Thursday, March 21, 2019

Fundraising Startups and their Associated Persons - Can They Be Broker-Dealers?

Continuing with the theme of broker-dealer registration, I now switch to the issuer safe harbor.  As you know, a broker is "any person engaged in the business of effecting transactions in securities for the account of others."  The key phrase here is "for the account of others".  Since many startup companies cannot attract the attention of broker-dealers to help them secure funding, the companies do it themselves.  Raising funds on the company's own behalf is not considered to be a broker-dealer activity.  However, even if the issuer itself is not a broker, anyone working for it may be because they would be selling securities of the issuer for the account of the issuer, not their own.  This brings into question the fundraising activities of issuer associated persons: its partners, officers, directors or employees. Note that Rule 3a4-1(c)(1) definition of "associated persons of the issuer" does not include independent contractors.

Whether such persons have to register as broker-dealers depends on facts and circumstances of each case.  In 1985, the SEC adopted Rule 3a4-1 that acts as a narrow nonexclusive safe harbor for associated persons.  Complying with the requirements of this Rule means that such associated person will not be required to register as a broker-dealer while engaging in fundraising activities.  First, the person needs to meet all three general requirements:
  1. Not be subject to a statutory disqualification at the time of his participation; AND
  2. Not be "compensated in connection with his participation by the payment of commissions or other remuneration based either directly or indirectly on transactions in securities"; AND
  3. not at the time of his participation be an associated person of a broker or dealer (ie, its partner, officer, director or employee).

● Given data:
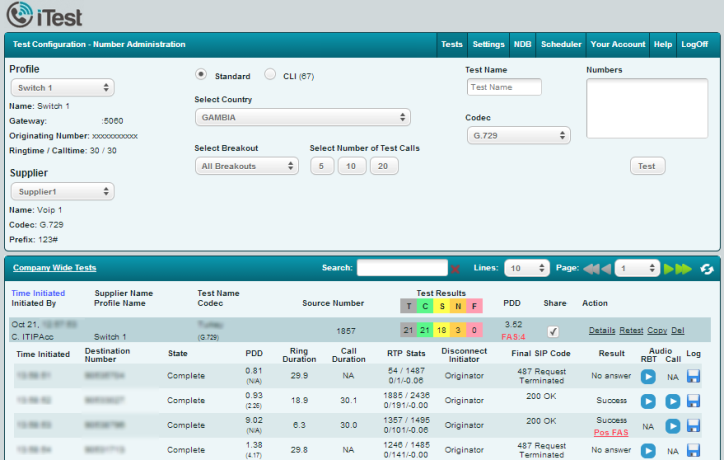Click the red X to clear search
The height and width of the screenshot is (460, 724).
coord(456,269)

--

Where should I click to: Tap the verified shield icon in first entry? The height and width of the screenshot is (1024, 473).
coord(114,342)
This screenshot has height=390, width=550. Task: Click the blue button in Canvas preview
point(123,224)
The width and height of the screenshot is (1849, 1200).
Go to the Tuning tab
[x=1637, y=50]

● Your instructions: Restate the passage of the broker-dealer post starting at "Whether such persons" and ending at "director or employee).", with "participation" changed to "involvement".

● Result:
Whether such persons have to register as broker-dealers depends on facts and circumstances of each case.  In 1985, the SEC adopted Rule 3a4-1 that acts as a narrow nonexclusive safe harbor for associated persons.  Complying with the requirements of this Rule means that such associated person will not be required to register as a broker-dealer while engaging in fundraising activities.  First, the person needs to meet all three general requirements:
  1. Not be subject to a statutory disqualification at the time of his involvement; AND
  2. Not be "compensated in connection with his involvement by the payment of commissions or other remuneration based either directly or indirectly on transactions in securities"; AND
  3. not at the time of his involvement be an associated person of a broker or dealer (ie, its partner, officer, director or employee).